§ **Dataset entries**:
===

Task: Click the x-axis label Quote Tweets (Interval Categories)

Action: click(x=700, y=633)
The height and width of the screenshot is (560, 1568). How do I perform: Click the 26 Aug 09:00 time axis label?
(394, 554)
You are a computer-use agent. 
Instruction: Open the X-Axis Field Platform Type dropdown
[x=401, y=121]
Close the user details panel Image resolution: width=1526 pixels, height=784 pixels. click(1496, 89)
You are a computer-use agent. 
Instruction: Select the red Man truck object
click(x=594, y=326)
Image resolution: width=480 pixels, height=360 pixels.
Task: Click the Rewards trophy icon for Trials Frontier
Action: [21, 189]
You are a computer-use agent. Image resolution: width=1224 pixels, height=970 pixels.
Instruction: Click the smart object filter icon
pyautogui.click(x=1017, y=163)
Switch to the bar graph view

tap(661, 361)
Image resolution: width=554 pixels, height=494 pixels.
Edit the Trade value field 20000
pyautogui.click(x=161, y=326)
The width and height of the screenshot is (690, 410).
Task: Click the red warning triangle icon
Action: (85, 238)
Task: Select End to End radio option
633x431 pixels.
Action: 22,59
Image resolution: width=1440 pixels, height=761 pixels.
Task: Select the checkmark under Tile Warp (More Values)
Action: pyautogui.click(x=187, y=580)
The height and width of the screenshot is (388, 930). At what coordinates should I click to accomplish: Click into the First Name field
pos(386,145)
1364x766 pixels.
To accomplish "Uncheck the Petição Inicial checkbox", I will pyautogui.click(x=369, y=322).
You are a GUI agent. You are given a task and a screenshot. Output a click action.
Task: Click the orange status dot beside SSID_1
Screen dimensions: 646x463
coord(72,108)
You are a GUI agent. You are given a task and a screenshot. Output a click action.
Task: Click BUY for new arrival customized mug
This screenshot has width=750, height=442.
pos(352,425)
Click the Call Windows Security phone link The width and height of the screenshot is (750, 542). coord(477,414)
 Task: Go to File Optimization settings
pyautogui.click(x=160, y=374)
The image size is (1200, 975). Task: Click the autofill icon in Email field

===

Please retype the data above exactly, including every line.

§ **Answer to the problem**:
Task: Click the x-axis label Quote Tweets (Interval Categories)

Action: click(x=700, y=633)
The height and width of the screenshot is (560, 1568). How do I perform: Click the 26 Aug 09:00 time axis label?
(394, 554)
You are a computer-use agent. 
Instruction: Open the X-Axis Field Platform Type dropdown
[x=401, y=121]
Close the user details panel Image resolution: width=1526 pixels, height=784 pixels. click(1496, 89)
You are a computer-use agent. 
Instruction: Select the red Man truck object
click(x=594, y=326)
Image resolution: width=480 pixels, height=360 pixels.
Task: Click the Rewards trophy icon for Trials Frontier
Action: [21, 189]
You are a computer-use agent. Image resolution: width=1224 pixels, height=970 pixels.
Instruction: Click the smart object filter icon
pyautogui.click(x=1017, y=163)
Switch to the bar graph view

tap(661, 361)
Image resolution: width=554 pixels, height=494 pixels.
Edit the Trade value field 20000
pyautogui.click(x=161, y=326)
The width and height of the screenshot is (690, 410).
Task: Click the red warning triangle icon
Action: (85, 238)
Task: Select End to End radio option
633x431 pixels.
Action: 22,59
Image resolution: width=1440 pixels, height=761 pixels.
Task: Select the checkmark under Tile Warp (More Values)
Action: pyautogui.click(x=187, y=580)
The height and width of the screenshot is (388, 930). At what coordinates should I click to accomplish: Click into the First Name field
pos(386,145)
1364x766 pixels.
To accomplish "Uncheck the Petição Inicial checkbox", I will pyautogui.click(x=369, y=322).
You are a GUI agent. You are given a task and a screenshot. Output a click action.
Task: Click the orange status dot beside SSID_1
Screen dimensions: 646x463
coord(72,108)
You are a GUI agent. You are given a task and a screenshot. Output a click action.
Task: Click BUY for new arrival customized mug
This screenshot has width=750, height=442.
pos(352,425)
Click the Call Windows Security phone link The width and height of the screenshot is (750, 542). coord(477,414)
 Task: Go to File Optimization settings
pyautogui.click(x=160, y=374)
The image size is (1200, 975). Task: Click the autofill icon in Email field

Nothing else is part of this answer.